Ganzheitliche Organbehandlungsmethode
Die Viszerale Therapie, eine faszinierende und tiefgreifende Behandlungsmethode, steht in enger Verbindung mit dem Cranio-Sacralen-System und widmet sich der ganzheitlichen Betrachtung und Behandlung der inneren Organe. Diese innovative Therapieform wurde von dem renommierten Osteopathen Jean-Pierre Barral entwickelt und basiert auf der fundamentalen Erkenntnis, dass jedes Organ seine eigene physiologische Bewegung, die sogenannte Motilität, besitzt.

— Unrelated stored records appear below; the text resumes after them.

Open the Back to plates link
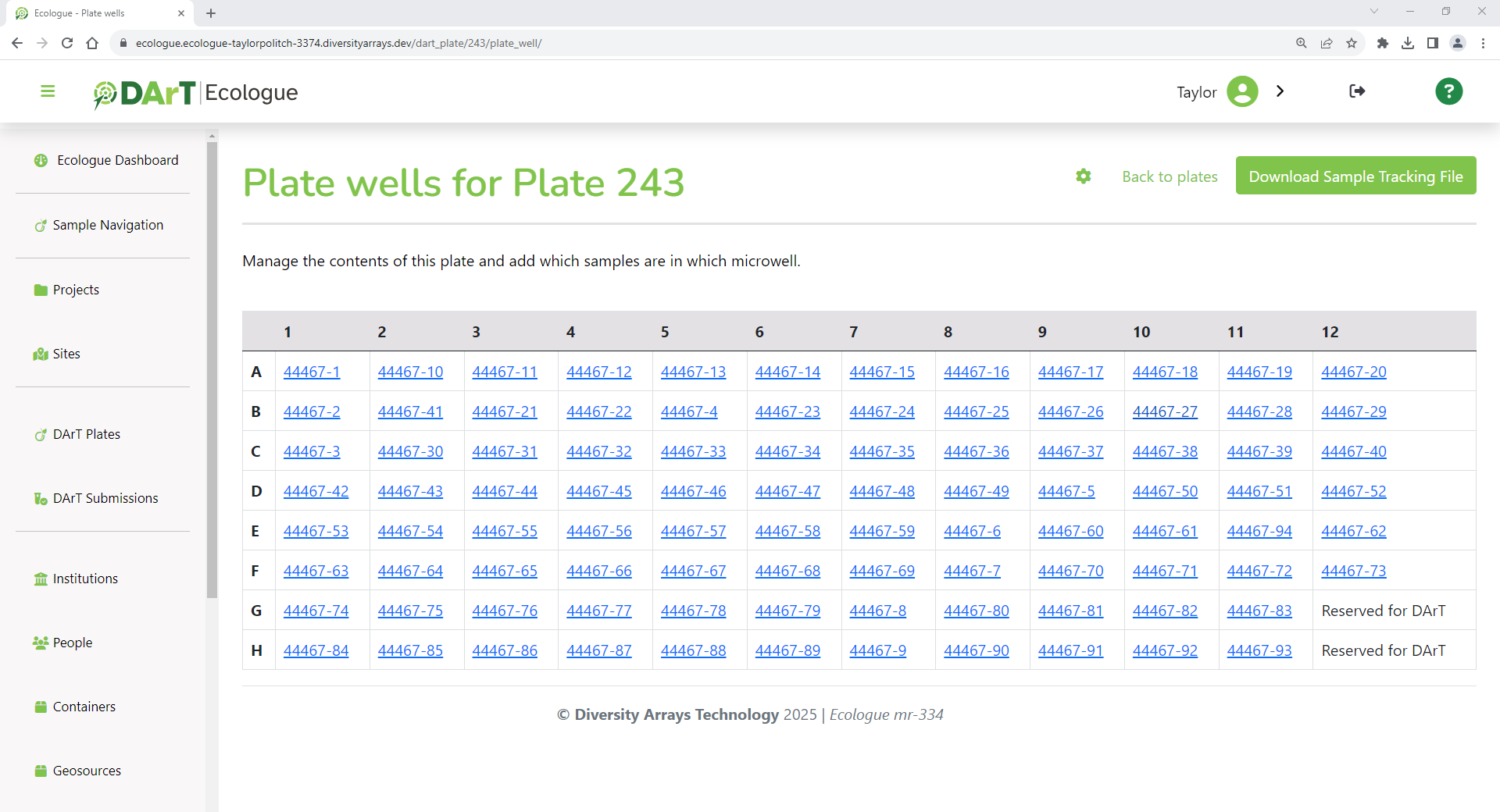Image resolution: width=1500 pixels, height=812 pixels. pos(1170,176)
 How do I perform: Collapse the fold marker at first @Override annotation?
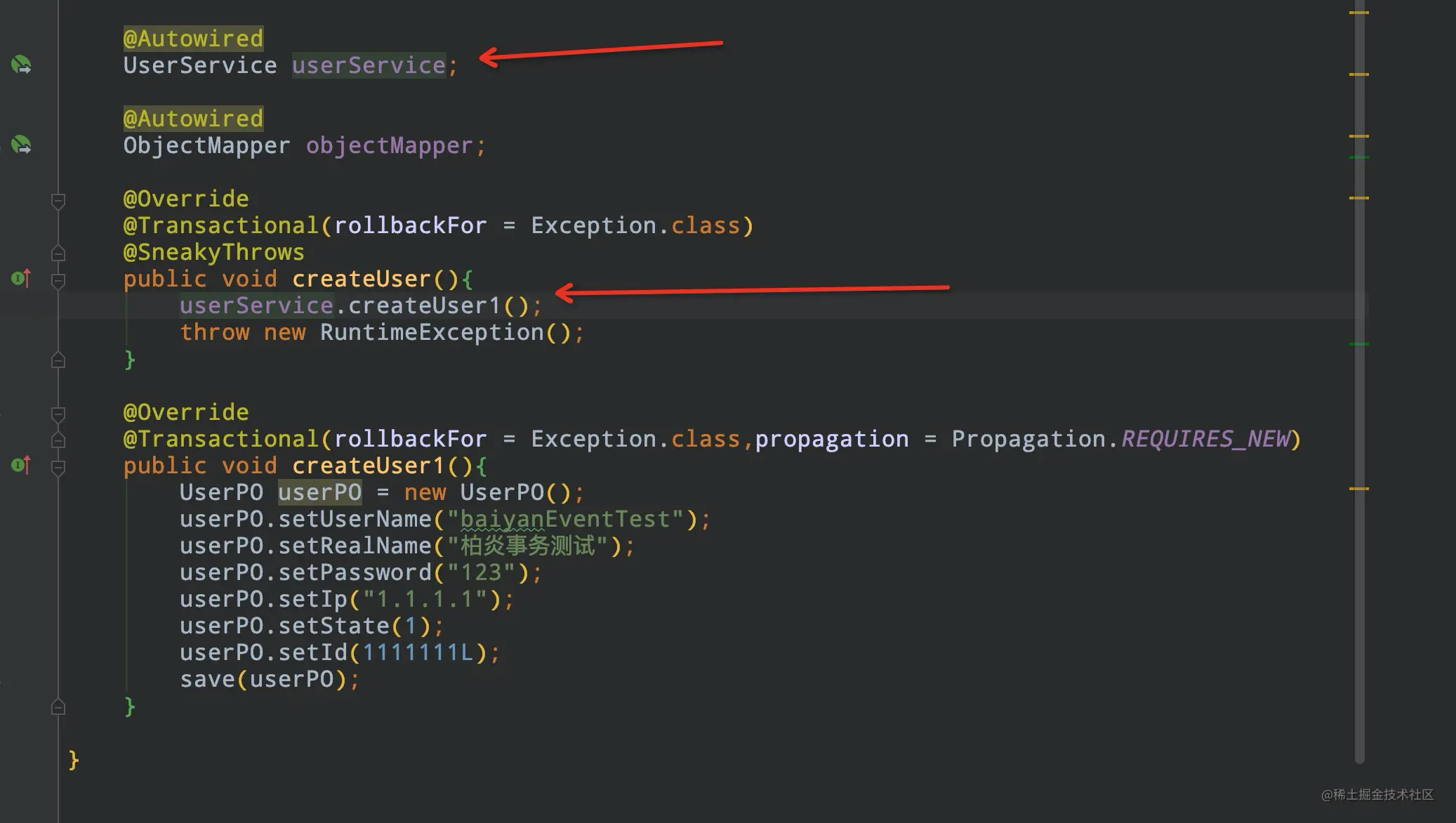point(58,202)
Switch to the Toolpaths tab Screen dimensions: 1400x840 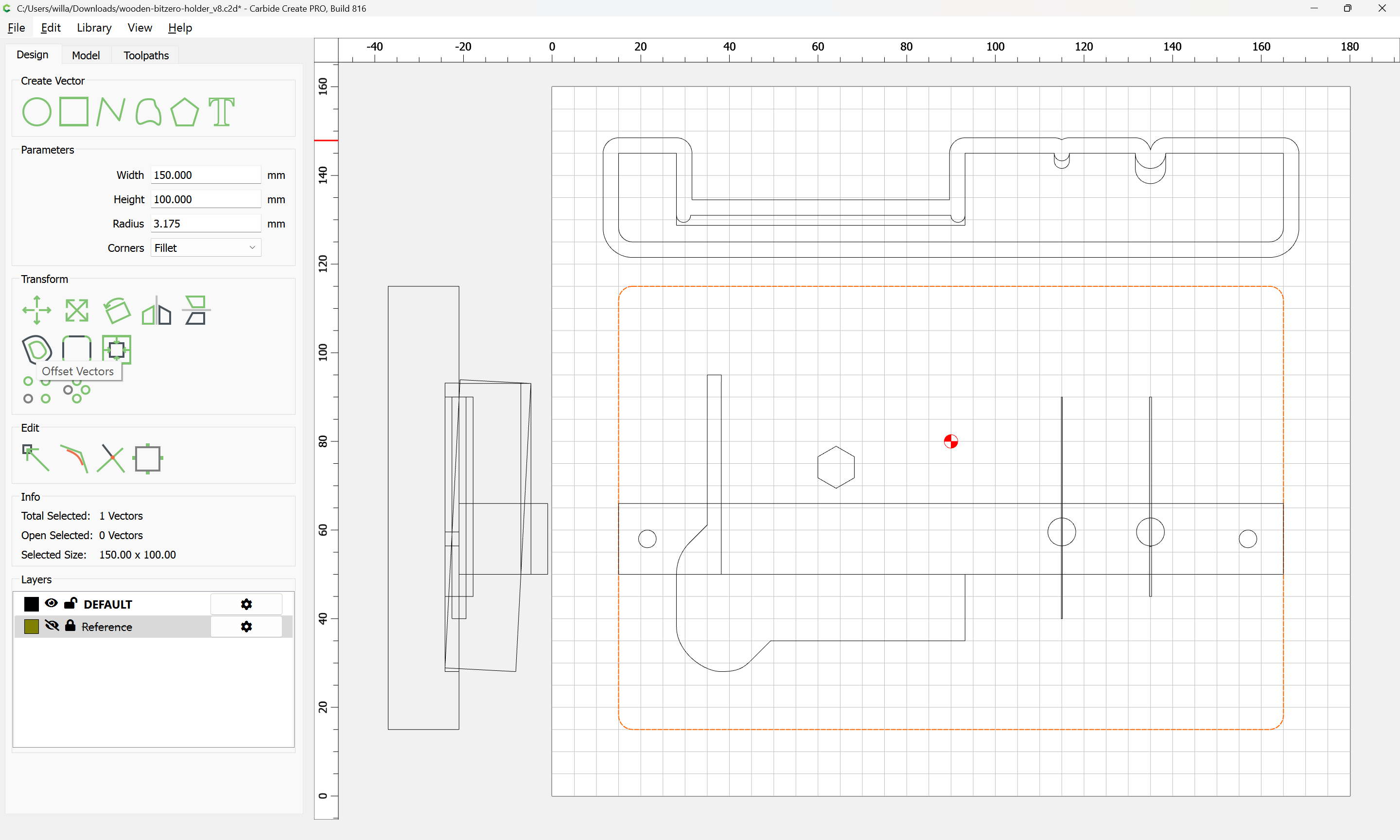(146, 55)
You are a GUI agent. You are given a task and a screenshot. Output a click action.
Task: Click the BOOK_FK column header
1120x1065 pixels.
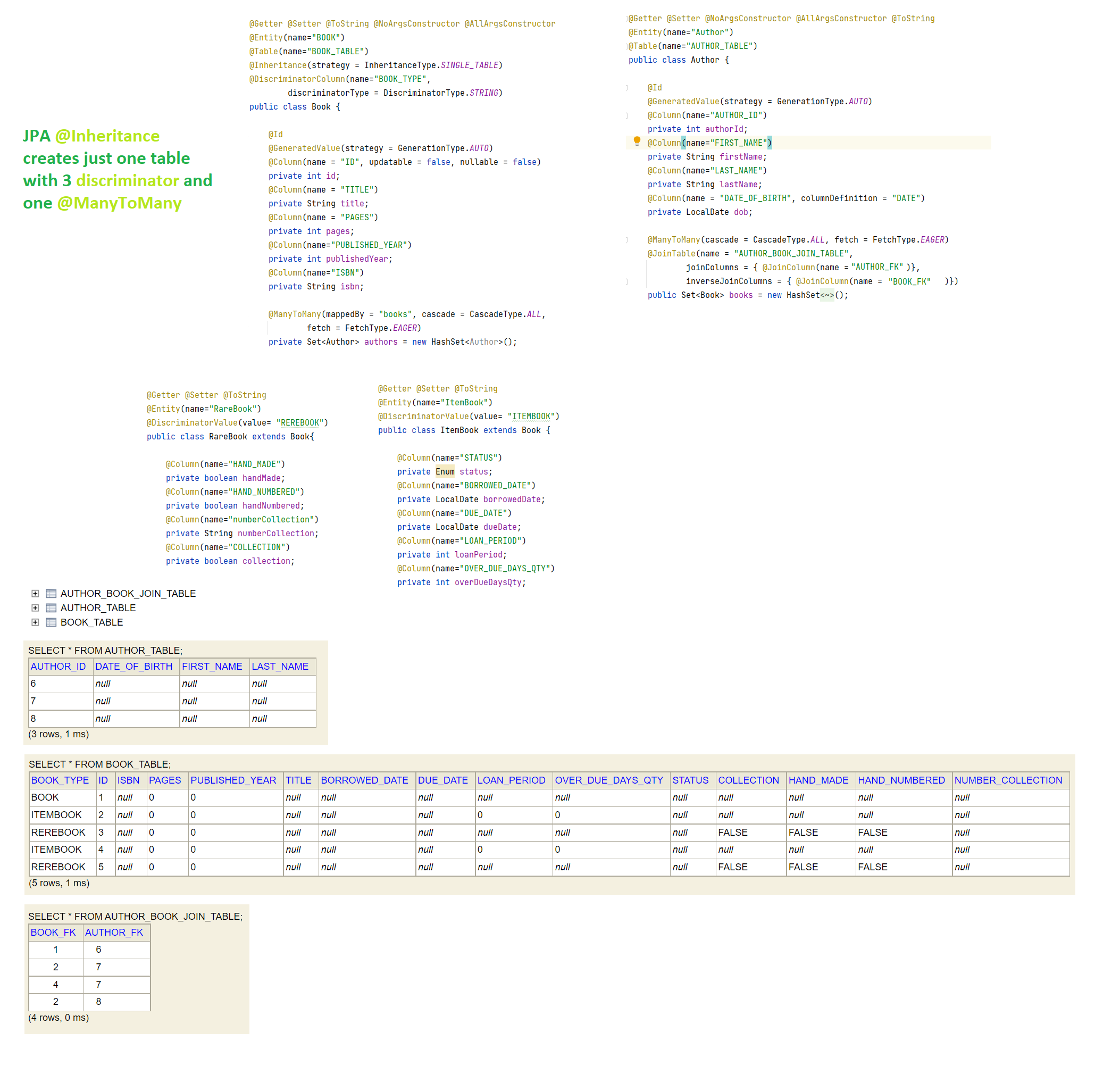pyautogui.click(x=53, y=932)
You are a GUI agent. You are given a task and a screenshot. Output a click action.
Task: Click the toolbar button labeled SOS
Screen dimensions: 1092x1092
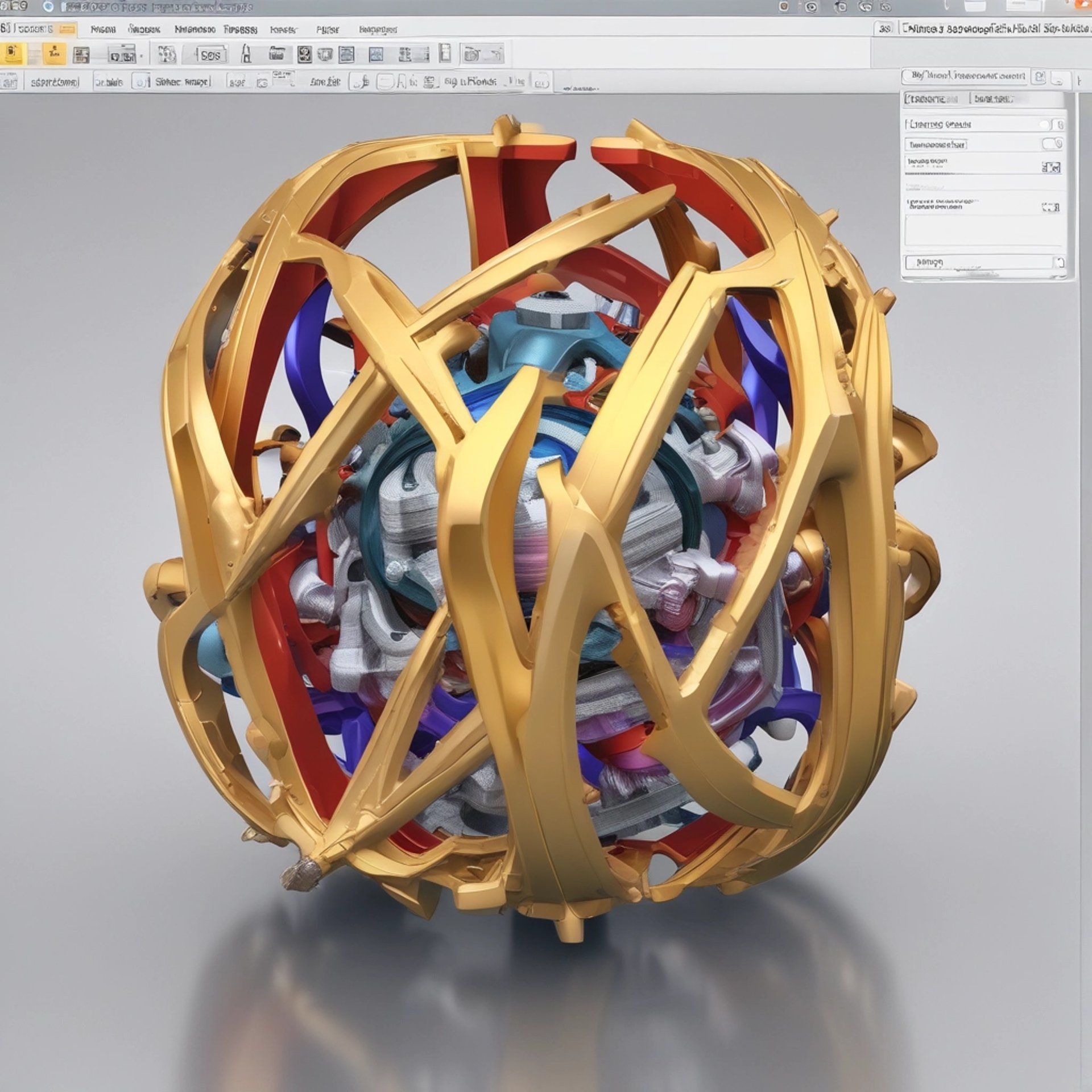(x=210, y=55)
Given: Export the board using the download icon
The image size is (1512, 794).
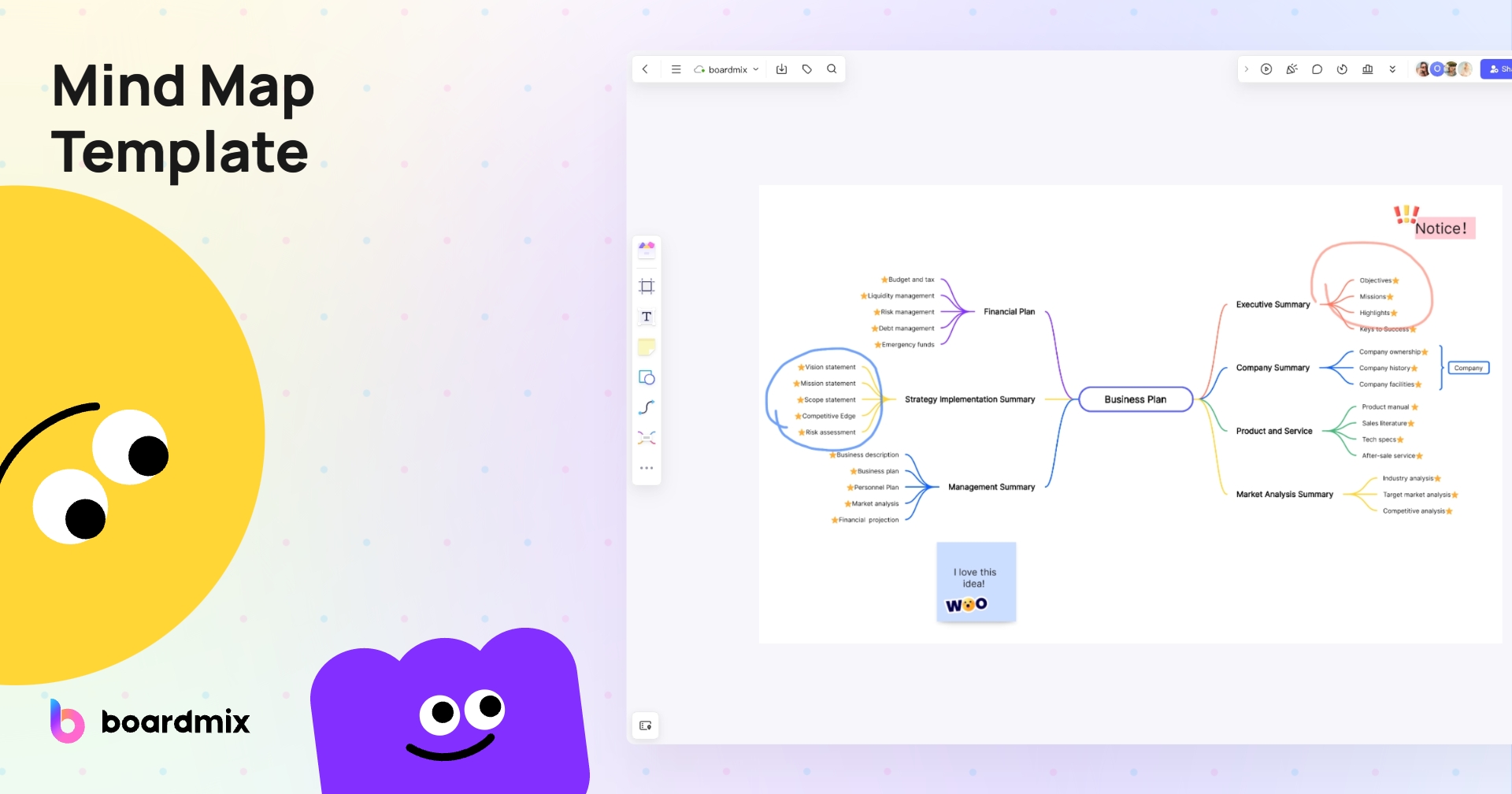Looking at the screenshot, I should click(x=781, y=69).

Ein zentrales Konzept der Viszeralen Therapie ist die Vernetzung der Organe mit dem gesamten Körper über komplexe Strukturen wie Faszien, Muskeln und Nerven. Diese Verbindungen bilden ein fein abgestimmtes System, das für das reibungslose Funktionieren des Organismus von entscheidender Bedeutung ist.Wenn diese natürlichen Bewegungsmuster der Organe gestört werden – sei es durch physische Traumata wie Unfälle, Operationen oder Stürze, oder durch emotionale Schocks und psychische Belastungen – können die Organe verspannen, verkleben oder sogar in ihrer Funktion erstarren. In der Folge sind sie nicht mehr in der Lage, ihre physiologische Bewegung vollständig auszuführen, was zu einer Vielzahl von Beschwerden und Funktionsstörungen führen kann. In der therapeutischen Anwendung setzt der Behandler durch sanfte, präzise Berührungen direkt am betroffenen Organ oder Organsystem an.

Ziel ist es, die natürliche Beweglichkeit und Funktionalität wiederherzustellen, indem die Organe in ihren physiologischen, entspannten Zustand zurückgeführt werden. Diese behutsame Vorgehensweise ermöglicht es dem Körper, seine Selbstheilungskräfte zu aktivieren und das gestörte Gleichgewicht wiederzuerlangen.Ein faszinierender Aspekt der Viszeralen Therapie ist die Berücksichtigung der emotionalen Ebene. Verschiedene Organe werden dabei mit spezifischen emotionalen Zuständen in Verbindung gebracht:
- Der Magen wird oft mit unverarbeiteten Situationen, Kummer, Sorgen und Nervosität assoziiert.
- Leber und Galle stehen in Verbindung mit Gefühlen von Zorn und Wut.
- Die Lunge wird mit Trauer in Zusammenhang gebracht.
- Das Herz spiegelt tiefen emotionalen Schmerz wider.
- Die Nieren werden mit Ängsten und Partnerproblemen in Verbindung gesetzt.
- Die Milz steht für distanzierte Trauer und Enttäuschung über die Unmenschlichkeit im zwischenmenschlichen Bereich.
Diese ganzheitliche Betrachtungsweise unterstreicht die enge Verbindung zwischen körperlichen und emotionalen Prozessen und ermöglicht einen umfassenden therapeutischen Ansatz, der weit über die rein physische Behandlung hinausgeht. Die Viszerale Therapie bietet somit einen vielversprechenden Weg zur Wiederherstellung von Gesundheit und Wohlbefinden auf mehreren Ebenen des menschlichen Daseins.